Additional risk factors for heart disease include:

  • Your fasting insulin level: Any meal or snack high in carbohydrates like fructose and refined grains generates a rapid rise in blood glucose and then insulin to compensate for the rise in blood sugar. The insulin released from eating too many carbs promotes fat and makes it more difficult for your body to shed excess weight, and excess fat, particularly around your belly, is one of the major contributors to heart disease.
  • Your fasting blood sugar level: Studies have shown that people with a fasting blood sugar level of 100 to 125 mg/dl had a nearly 300 percent increase higher risk of having coronary heart disease than people with a level below 79 mg/dl.

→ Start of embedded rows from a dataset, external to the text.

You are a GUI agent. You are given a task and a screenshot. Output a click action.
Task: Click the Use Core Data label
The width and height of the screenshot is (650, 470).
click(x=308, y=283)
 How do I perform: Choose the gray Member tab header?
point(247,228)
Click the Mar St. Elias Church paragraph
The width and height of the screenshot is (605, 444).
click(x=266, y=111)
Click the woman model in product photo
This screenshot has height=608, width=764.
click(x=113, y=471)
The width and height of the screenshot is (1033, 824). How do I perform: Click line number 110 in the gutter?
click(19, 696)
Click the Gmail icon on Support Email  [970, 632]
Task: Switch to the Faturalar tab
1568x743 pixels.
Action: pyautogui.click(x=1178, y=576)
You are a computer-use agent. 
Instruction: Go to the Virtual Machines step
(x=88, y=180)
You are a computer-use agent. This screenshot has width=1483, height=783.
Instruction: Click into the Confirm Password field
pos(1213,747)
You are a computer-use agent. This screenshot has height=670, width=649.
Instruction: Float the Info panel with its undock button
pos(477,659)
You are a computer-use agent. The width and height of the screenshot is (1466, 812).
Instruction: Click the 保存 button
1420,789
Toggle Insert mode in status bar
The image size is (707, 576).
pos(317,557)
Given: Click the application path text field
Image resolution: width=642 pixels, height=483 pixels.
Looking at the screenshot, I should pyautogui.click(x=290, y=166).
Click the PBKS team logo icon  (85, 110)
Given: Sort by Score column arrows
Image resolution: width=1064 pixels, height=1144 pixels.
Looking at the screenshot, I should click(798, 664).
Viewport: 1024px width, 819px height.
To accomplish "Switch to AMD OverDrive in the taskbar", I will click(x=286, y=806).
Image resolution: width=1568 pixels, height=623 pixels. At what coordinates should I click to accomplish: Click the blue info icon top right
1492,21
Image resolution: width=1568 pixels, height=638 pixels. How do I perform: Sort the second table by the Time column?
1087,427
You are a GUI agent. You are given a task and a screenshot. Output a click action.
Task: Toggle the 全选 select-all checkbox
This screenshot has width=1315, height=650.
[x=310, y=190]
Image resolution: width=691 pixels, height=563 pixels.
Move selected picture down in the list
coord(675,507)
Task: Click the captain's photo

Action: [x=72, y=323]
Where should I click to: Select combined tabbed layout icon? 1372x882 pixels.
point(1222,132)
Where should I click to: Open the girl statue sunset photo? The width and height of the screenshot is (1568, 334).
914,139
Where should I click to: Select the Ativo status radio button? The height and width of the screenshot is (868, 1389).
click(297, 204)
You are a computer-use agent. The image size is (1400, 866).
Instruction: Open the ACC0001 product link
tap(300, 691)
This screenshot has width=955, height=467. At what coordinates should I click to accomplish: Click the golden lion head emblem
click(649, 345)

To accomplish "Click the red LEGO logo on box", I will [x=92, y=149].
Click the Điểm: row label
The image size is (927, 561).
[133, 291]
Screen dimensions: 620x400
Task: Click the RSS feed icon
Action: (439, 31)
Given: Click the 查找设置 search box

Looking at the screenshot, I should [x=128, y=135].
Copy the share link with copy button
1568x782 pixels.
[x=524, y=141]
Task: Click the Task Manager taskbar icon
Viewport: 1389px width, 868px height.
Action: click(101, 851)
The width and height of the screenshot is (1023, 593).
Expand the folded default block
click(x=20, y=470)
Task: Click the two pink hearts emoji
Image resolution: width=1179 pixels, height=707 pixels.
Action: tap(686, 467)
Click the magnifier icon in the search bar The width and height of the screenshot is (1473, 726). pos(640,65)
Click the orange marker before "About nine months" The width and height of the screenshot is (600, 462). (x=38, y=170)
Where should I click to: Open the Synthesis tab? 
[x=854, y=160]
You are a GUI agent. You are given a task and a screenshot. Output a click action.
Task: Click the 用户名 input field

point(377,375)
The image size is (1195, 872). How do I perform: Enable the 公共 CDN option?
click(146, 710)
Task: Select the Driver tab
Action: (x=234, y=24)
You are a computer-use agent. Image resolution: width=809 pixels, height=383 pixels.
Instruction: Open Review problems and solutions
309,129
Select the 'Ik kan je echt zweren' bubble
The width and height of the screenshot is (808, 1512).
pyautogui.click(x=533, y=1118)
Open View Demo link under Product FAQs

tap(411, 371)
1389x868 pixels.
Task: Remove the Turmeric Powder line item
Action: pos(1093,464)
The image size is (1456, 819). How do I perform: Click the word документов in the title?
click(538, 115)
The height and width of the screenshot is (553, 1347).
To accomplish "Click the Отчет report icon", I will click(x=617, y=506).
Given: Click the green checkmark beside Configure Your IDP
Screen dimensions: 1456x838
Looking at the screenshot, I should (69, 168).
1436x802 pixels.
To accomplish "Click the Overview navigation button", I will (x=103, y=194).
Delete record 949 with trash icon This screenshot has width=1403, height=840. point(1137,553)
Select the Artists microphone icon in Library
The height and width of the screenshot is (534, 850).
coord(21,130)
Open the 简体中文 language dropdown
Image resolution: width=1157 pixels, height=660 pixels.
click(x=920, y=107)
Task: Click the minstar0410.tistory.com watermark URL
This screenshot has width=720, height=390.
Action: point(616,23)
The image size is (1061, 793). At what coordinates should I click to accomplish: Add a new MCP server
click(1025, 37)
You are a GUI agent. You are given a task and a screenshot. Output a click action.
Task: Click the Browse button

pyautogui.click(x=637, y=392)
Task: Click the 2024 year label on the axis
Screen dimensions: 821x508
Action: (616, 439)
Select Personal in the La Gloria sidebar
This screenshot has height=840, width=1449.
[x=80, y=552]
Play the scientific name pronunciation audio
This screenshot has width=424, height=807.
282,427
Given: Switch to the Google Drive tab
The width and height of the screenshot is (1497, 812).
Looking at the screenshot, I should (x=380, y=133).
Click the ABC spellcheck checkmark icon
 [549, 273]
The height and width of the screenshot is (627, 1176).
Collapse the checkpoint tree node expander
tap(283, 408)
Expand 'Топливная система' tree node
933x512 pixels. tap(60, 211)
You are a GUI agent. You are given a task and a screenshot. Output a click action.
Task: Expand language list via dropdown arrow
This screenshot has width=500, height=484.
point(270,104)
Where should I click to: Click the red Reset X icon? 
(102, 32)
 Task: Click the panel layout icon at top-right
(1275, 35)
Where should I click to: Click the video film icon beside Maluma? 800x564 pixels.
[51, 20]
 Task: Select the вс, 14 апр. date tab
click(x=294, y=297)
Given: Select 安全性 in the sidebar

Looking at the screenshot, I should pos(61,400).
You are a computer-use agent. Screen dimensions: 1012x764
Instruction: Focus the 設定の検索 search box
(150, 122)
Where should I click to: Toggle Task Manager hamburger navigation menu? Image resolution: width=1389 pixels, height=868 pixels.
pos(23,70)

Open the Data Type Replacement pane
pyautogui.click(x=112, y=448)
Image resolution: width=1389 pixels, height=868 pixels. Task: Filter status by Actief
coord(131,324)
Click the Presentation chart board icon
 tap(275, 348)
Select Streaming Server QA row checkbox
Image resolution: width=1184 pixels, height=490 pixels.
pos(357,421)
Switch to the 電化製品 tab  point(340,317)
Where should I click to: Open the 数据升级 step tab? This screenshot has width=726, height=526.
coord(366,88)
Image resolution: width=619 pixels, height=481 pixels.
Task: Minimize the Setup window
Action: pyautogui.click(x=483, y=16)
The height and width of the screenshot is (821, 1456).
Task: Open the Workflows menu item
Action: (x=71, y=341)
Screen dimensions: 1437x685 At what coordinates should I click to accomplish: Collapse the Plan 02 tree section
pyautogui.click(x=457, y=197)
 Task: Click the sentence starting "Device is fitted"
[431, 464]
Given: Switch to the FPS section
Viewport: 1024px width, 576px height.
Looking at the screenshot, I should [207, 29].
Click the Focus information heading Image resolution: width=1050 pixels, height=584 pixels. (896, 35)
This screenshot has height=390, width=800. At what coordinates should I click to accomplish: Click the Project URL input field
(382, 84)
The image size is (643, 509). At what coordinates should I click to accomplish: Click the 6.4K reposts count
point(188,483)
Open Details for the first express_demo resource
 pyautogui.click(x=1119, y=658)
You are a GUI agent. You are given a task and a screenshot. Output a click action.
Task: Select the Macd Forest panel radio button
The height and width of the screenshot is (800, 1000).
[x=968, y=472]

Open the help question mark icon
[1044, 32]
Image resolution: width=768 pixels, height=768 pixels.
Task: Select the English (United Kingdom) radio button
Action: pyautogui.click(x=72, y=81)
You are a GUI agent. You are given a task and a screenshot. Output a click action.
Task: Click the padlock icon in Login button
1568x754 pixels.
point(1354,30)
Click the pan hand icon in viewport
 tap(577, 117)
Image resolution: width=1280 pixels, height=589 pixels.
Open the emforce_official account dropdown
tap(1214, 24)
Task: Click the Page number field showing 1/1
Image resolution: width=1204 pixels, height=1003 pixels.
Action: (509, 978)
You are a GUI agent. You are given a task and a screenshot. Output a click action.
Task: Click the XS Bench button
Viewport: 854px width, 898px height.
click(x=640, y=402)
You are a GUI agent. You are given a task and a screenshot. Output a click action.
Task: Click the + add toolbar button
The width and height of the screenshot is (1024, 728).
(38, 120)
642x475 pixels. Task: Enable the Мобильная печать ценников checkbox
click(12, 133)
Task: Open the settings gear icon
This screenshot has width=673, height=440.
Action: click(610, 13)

I personally believe your fasting blood sugar should be below 80 and is something that you should regularly monitor. You don’t need a doctor’s order for it as you can easily purchase blood (finger prick) tests on Amazon. I personally check mine and my blood ketone levels on a regular basis.
  • Your iron level: Iron can be a very potent driver of oxidative stress, so if you have excess iron levels you can damage your blood vessels and increase your risk of heart disease. Ideally, you should monitor your ferritin levels and make sure they are not much above 80 ng/ml. The simplest way to lower them if they are elevated is to donate your blood. If that is not possible you can have a therapeutic phlebotomy and that will effectively eliminate the excess iron from your body.